BRIEF 1 = Rewrite the paragraph of the text on Survive AIDS that begins "Survive AIDS is the group formerly known" as a short bulleted list, keeping its main facts.
BRIEF 2 = Using the text on Survive AIDS, decide whether each statement agrees with it. Answer yes or no, and quote the words that settle it: (a) ACT UP San Francisco came to align itself with groups that believe HIV does not cause AIDS. (b) ACT UP/Golden Gate took the name Survive AIDS in 1994. (c) ACT UP Golden Gate concentrated on public policy and politics.
BRIEF 3 = Copy the part of the text on Survive AIDS starting at "Survive AIDS is" and ending at "grew further apart.", word for word.

QUOTED PASSAGE =
= Survive AIDS =

Survive AIDS is the group formerly known as ACT UP/Golden Gate. The group was founded on September four, 1990, by Brenda Lein and Matt Sharp. In 1990, the ACT UP chapter in San Francisco split into two chapters, the San Francisco chapter and the Golden Gate chapter. The catalyst for this was over decision-making processes, although it also involved many larger issues. According to ACT UP/Golden Gate, "ACT UP Golden Gate concentrated on issues involving treatment and treatment access while ACT UP San Francisco focused on broader social issues involving public policy and politics. Over the next several years the two ACT UP chapters worked separately and together on local and national AIDS issues." But in 1994, the two organizations stopped working together, and they grew further apart.

The AIDS Survival project writes, "By the late '90s, ACT UP San Francisco developed a very different philosophy concerning AIDS treatment and began to align itself with groups that believe HIV does not cause AIDS and that it is the use of anti-HIV medications which make people get sick and die. ACT UP San Francisco members are now called 'AIDS dissidents' because of views like these: antiretroviral drugs are harmful; safer sex is unnecessary; animal testing of medical therapies is unethical; HIV is not the cause of AIDS. "

In 2000, ACT UP/Golden Gate changed its name to Survive AIDS, to disavow any connection with ACT UP San Francisco. In their March 21, 2000 statement, they wrote: "Over time ACT UP San Francisco became controlled by individuals who had a different philosophy concerning AIDS treatment. This in itself was not a problem. The problem was that any one who disagreed with them on this one issue was shouted down, intimidated and driven out of the group. Long term members, seeing the original ACT UP mission and philosophy destroyed, were forced out of the group in disgust. The statement read, in part, "This new ACT UP San Francisco chapter harassed and stalked members of the AIDS community who disagreed with them about AIDS treatment strategy, first locally, then at national AIDS events. As time went on their tactics became more violent, culminating in physical assaults, which runs counter to the ACT UP philosophy of non-violent civil disobedience."

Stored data
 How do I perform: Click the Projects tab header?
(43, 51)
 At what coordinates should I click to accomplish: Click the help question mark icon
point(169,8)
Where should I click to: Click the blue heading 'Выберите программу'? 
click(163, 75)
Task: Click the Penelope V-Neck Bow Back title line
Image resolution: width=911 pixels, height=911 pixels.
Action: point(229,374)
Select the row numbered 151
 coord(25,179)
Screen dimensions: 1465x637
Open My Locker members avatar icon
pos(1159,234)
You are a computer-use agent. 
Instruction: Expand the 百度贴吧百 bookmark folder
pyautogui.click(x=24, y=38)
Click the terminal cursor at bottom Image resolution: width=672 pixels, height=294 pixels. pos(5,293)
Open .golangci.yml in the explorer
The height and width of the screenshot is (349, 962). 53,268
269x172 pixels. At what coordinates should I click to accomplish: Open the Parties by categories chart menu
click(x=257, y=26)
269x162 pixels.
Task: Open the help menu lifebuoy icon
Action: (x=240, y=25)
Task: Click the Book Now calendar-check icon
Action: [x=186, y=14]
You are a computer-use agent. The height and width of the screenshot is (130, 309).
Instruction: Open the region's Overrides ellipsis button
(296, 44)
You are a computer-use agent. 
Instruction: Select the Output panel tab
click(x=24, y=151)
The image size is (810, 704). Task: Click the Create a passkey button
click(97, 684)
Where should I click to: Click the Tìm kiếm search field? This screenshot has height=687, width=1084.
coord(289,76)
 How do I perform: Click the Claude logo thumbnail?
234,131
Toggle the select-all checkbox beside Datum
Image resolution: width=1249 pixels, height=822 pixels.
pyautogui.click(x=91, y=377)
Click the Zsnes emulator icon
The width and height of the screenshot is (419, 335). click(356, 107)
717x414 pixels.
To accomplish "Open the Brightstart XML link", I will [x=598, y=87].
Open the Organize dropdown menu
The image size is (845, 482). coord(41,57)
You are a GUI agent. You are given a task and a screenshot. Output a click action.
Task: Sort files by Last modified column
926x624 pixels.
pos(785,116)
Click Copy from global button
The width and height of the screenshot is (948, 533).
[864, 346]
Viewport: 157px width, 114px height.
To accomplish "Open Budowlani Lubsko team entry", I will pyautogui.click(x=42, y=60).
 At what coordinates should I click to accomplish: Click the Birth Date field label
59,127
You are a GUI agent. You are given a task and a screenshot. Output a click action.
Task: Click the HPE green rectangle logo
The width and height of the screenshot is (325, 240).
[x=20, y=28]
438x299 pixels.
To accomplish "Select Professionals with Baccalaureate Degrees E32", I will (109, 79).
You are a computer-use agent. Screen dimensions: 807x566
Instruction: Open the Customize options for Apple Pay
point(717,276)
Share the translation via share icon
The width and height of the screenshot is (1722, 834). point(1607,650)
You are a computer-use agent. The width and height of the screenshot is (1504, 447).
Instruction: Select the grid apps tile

TASK RESPONSE 1 =
- Survive AIDS was formerly called ACT UP/Golden Gate.
- Brenda Lein and Matt Sharp founded it on September 4, 1990.
- In 1990, the San Francisco ACT UP chapter split into a San Francisco chapter and a Golden Gate chapter. The split was sparked by disputes over decision-making, though larger issues were also involved.
- The Golden Gate chapter focused on treatment and treatment access. The San Francisco chapter focused on broader social issues of public policy and politics.
- For several years, the two chapters worked both separately and together on local and national AIDS issues.
- In 1994, they stopped working together and grew further apart.

TASK RESPONSE 2 =
(a) Yes: "began to align itself with groups that believe HIV does not cause AIDS"
(b) No: "In 2000, ACT UP/Golden Gate changed its name to Survive AIDS"
(c) No: "ACT UP Golden Gate concentrated on issues involving treatment and treatment access"

TASK RESPONSE 3 =
Survive AIDS is the group formerly known as ACT UP/Golden Gate. The group was founded on September four, 1990, by Brenda Lein and Matt Sharp. In 1990, the ACT UP chapter in San Francisco split into two chapters, the San Francisco chapter and the Golden Gate chapter. The catalyst for this was over decision-making processes, although it also involved many larger issues. According to ACT UP/Golden Gate, "ACT UP Golden Gate concentrated on issues involving treatment and treatment access while ACT UP San Francisco focused on broader social issues involving public policy and politics. Over the next several years the two ACT UP chapters worked separately and together on local and national AIDS issues." But in 1994, the two organizations stopped working together, and they grew further apart.